Stepping into Silence, Walking a Mile in the Shoes of the Persecuted
Shusaku Endo’s Silence is a jarring story about martyrdom, posing the question to its Christ-following readers: When faced with the choice of renouncing faith or facing death, what would you do?
For the past month, the Regent University community has had the opportunity to engage with this question through the meditative exhibit, Stepping into Silence, featuring historical artifacts and artistic responses to the violent persecution of Christ-followers in 17th century Japan.
The exhibit came to the University Library on the brink of the 2016 film adaptation of the novel starring Andrew Garfield, Adam Driver and Liam Neeson. It features the artwork of Makoto Fujimura, collections inspired by the Kakure Karishitan (hidden Christians).
It also includes government items displaying the illegality of Christianity at the time as well as a rare paper fumi-e: a depiction of Christ. Those living in the time-period were required to step on the fumi-e as an act of denying allegiance to the Christian faith.
Earlier this week, members of Regent University’s community discussed Endo’s novel in a book study led by School of Divinity professor Dr. Dale Coulter.
As a historian, Coulter was intrigued by the story and was drawn in by one haunting question:
“As an educator it hit me on multiple levels,” he said. “What would I do in this situation? And where is God in these situations – because they do happen? How do we think of the providence of God in the midst of all of that, and what does it really mean to be a Christ-follower?”
Coulter explained that the story also made him reflect on the lives of those he deemed, perhaps, didn’t fully comprehend the trinity or have a scholastic approach to their faith – but who were willing to die for what they believed in.
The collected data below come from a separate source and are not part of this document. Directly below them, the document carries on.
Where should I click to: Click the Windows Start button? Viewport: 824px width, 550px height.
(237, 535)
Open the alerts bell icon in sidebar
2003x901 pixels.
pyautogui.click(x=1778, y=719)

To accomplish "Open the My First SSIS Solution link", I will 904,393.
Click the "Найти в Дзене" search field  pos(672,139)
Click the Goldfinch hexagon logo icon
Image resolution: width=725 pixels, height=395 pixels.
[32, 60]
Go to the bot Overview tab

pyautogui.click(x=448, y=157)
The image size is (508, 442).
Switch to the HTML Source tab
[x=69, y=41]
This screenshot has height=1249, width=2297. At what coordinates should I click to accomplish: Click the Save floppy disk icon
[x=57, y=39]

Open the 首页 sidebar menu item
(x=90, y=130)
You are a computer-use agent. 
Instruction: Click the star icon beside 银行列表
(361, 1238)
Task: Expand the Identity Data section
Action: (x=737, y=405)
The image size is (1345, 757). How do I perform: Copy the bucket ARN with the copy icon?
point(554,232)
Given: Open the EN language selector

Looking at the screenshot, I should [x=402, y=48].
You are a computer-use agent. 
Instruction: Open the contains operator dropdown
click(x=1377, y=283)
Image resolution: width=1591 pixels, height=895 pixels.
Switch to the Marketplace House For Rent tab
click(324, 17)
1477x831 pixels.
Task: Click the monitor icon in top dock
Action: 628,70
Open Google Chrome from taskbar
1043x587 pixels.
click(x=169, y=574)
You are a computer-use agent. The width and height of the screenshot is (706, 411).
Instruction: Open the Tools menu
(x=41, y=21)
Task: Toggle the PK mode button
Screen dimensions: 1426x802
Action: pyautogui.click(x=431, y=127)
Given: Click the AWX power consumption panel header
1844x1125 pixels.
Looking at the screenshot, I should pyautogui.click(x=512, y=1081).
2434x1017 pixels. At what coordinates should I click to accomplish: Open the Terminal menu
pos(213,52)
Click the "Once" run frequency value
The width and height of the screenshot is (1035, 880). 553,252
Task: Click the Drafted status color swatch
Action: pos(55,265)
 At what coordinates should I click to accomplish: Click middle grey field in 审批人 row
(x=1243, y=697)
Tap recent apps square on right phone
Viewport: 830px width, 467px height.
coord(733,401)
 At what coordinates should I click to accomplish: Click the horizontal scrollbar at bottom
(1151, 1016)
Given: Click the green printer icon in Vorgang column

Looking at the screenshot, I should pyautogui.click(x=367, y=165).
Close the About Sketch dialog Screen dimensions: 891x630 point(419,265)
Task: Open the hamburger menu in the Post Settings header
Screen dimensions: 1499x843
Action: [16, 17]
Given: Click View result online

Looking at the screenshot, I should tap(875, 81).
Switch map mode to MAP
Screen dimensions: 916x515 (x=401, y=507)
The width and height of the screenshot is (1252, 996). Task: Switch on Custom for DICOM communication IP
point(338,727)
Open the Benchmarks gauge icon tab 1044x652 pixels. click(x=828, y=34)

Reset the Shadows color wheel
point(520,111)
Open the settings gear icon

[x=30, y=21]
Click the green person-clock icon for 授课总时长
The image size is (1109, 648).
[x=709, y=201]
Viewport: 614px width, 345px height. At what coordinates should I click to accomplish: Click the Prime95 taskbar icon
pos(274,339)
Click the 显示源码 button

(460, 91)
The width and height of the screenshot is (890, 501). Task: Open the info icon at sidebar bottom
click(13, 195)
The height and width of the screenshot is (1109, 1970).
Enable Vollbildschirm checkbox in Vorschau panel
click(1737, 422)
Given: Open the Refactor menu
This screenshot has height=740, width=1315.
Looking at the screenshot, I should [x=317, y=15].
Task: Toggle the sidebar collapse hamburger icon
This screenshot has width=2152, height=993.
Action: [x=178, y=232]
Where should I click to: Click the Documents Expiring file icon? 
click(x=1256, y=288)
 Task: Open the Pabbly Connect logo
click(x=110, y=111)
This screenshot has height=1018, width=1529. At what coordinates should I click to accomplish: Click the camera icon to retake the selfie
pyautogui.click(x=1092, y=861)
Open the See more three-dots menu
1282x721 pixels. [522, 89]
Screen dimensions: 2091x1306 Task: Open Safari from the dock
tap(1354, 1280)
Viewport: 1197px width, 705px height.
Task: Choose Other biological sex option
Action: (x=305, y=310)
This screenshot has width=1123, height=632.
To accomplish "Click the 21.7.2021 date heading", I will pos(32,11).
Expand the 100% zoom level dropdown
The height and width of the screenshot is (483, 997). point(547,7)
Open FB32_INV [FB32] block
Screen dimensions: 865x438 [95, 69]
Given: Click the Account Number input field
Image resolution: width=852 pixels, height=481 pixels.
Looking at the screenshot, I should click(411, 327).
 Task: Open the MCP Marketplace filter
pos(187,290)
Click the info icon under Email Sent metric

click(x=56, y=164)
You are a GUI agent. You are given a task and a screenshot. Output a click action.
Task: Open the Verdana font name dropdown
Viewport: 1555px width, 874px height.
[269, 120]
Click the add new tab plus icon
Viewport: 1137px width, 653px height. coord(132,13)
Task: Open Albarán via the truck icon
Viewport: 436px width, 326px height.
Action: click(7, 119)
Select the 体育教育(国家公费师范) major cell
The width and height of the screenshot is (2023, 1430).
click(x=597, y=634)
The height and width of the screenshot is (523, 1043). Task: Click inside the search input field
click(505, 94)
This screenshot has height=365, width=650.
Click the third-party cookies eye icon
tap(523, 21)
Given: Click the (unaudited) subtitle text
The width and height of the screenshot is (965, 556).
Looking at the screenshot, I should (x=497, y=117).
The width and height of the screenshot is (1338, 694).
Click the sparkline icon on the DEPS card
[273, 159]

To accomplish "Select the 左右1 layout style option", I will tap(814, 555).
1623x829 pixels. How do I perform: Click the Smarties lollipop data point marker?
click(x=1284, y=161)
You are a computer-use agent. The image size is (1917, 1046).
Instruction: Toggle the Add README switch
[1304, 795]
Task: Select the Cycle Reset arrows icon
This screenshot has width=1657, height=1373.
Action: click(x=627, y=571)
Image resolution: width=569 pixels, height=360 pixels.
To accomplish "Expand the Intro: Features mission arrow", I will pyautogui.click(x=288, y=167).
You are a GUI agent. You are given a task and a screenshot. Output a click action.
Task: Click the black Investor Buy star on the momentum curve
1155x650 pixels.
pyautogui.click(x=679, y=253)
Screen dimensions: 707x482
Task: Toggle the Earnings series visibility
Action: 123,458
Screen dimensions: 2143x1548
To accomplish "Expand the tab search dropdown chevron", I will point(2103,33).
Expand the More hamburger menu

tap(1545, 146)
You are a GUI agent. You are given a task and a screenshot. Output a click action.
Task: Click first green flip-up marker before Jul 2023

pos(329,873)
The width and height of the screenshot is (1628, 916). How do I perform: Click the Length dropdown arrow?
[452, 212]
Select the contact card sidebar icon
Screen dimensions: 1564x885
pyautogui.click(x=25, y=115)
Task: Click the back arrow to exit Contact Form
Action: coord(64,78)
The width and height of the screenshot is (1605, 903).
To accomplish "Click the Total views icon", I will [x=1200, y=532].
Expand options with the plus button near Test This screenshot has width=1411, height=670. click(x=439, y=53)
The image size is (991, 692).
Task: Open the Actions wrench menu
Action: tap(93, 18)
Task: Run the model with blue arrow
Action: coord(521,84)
He explained that the story is relevant for practicing Christians living in the United States, and that the story should be read to keep a healthy perspective on what persecution of the modern-day Church would really look like in this context.
The freedom of speech and religion, he said, is a gift that God has given the American churches.
“We haven’t seen anything yet when it comes to suffering for the Gospel. That’s what the Japanese Christians remind us of,” said Coulter. “We’ve never lived in a time where the government has tried to systematically exterminate Christianity. We should be thankful, we should be praising the Lord for that every day.”